Hospice News: We’re going to talk about how you can keep your high valued clinicians from becoming full-time note takers. As essential as documentation is, they of course, have other things to do and Jason is here to help figure that out. Jason, can you tell us a little bit about what your experience has been on palliative care and the continued pressures of the workforce shortage?
Jason Banks: I had the good fortune of serving on the provider side running a palliative care organization in Chicago for a number of years. We had approximately 1,200 palliative care patients that we were serving across the Chicagoland area. We provided it in a multi-site format. We provided it in hospitals, in senior living communities and in the home. We had a multi-disciplinary approach with doctors and advanced nurse practitioners. We also had social workers, licensed social workers, music therapists, other paraprofessionals as well. Additionally, we had two outpatient palliative care clinics as well that we provided care through.
My experience has been that these clinicians are incredible both in palliative and hospice care. As Dr. Mayo and Rory pointed out, their focus is on caring for the patient. That’s what their primary focus is. Particularly over time in hospice and home health and starting to bleed into palliative care, they’re spending a lot of their time doing documentation and charting. Some of it is really valuable. As Rory pointed out, there’s good standards that can be followed and that includes documentation, but the pendulum has swung really far in the other direction.

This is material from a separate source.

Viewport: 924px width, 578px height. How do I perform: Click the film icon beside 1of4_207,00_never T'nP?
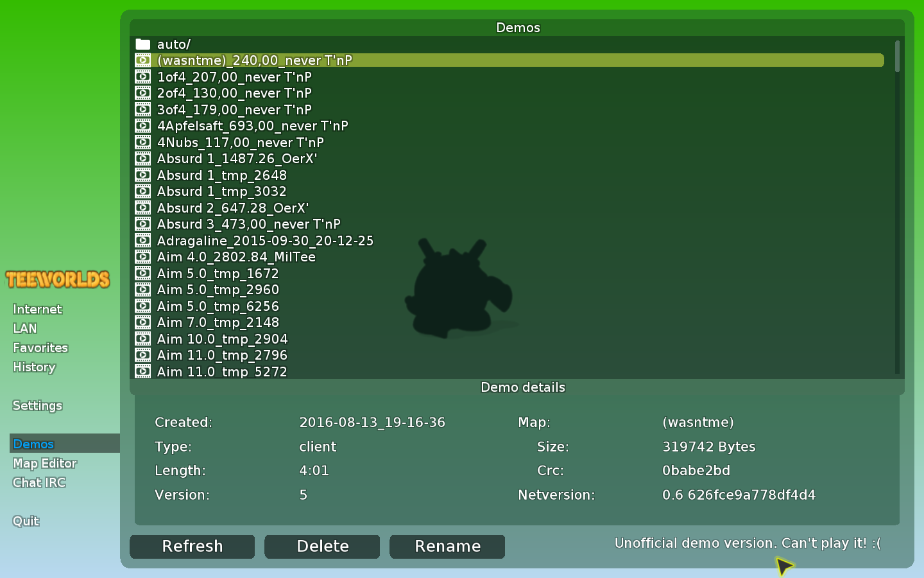click(x=142, y=76)
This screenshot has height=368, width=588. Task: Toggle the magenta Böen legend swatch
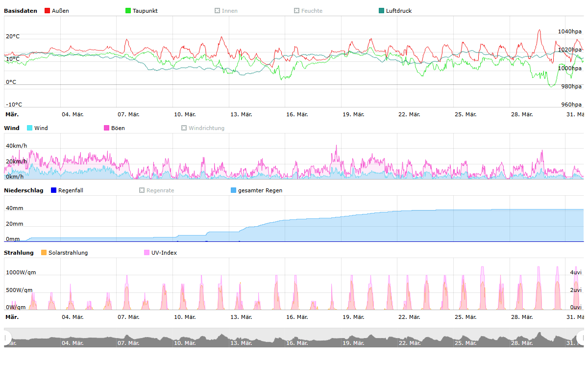(107, 128)
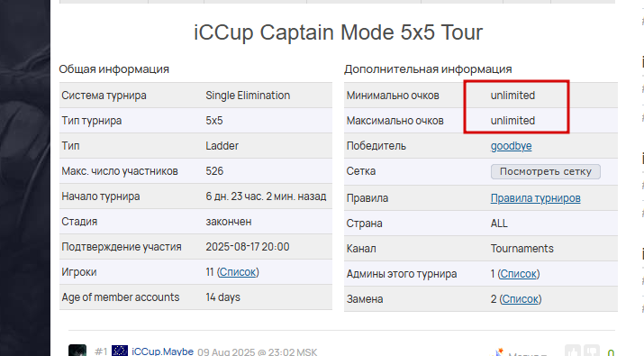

It was no more evident to me than I had a health scare myself in the month of March, which I won’t go into, but it’s a great weight loss plan. I had these incredible nurses, incredible doctors, but it became very robotic where they would come in the room, they’d poke their prod, they’d read the things, they’d go and chart for half an hour. Probably four days into my hospitalization, I said, “Hey, can you go grab the doc? I want to have a meeting with you and her?” I said, “I need to be out of here and I need the strainer removed from me and all of this within a week. I want to go on spring break in Florida.”
It was the most meaningful conversation that I had. You saw both of their eyes light up and they started to try to figure out how to make this happen. This guy’s got goals of care. How do we make that happen? They’re so sucked into the documentation. Again, I’m not saying it’s not important, but I think the pendulums swung the other way and it’s causing burnout. There’s a number of studies on this that show that after hours documentation is a main cause if not the main cause of clinician burnout and turnover within organizations. How do we alleviate some of that so that the providers, the clinicians get back to what they do best and what they love and what they got in the profession to do.
HSPN: What are some of the ways that speech recognition is being used in palliative care and across the post-acute?
Banks: I’m sure if you’ve gone to your doctor or you are a doctor, you’re very familiar with speech recognition. If you go to the hospital or you go to an ambulatory, a specialist, it’s very second nature to them. The thought was– and nVoq has been in that space as well for the better part of 20 years. About three years ago, they started getting interest from palliative care providers, from hospice providers, from home health providers saying, “Would this work in a home-based setting? Would it work in what we do, the type of medicine that we provide?”
They started to get more and more interested. I got a call a little over two years ago saying, “What do you think, Jason? You think this would work?” Lo and behold, I was already starting to look into that. I had this hare-brained idea that I would make clinicians wear Google glass and a scribe on the backend would chart on their behalf.
I thought speech recognition is a nice entryway into something like that. If I could help the clinician speed up that process with equal or higher quality to the documentation, boy that would be a win. We decided to join nVoq almost two years ago and partnered with many of the tremendous EHR vendors in the room and bring speech recognition to clinicians that are in the palliative care service line.
HSPN: What can you tell us about some of the ROI or some of the results that you’ve been able to achieve for clinicians, for patients and for the provider companies?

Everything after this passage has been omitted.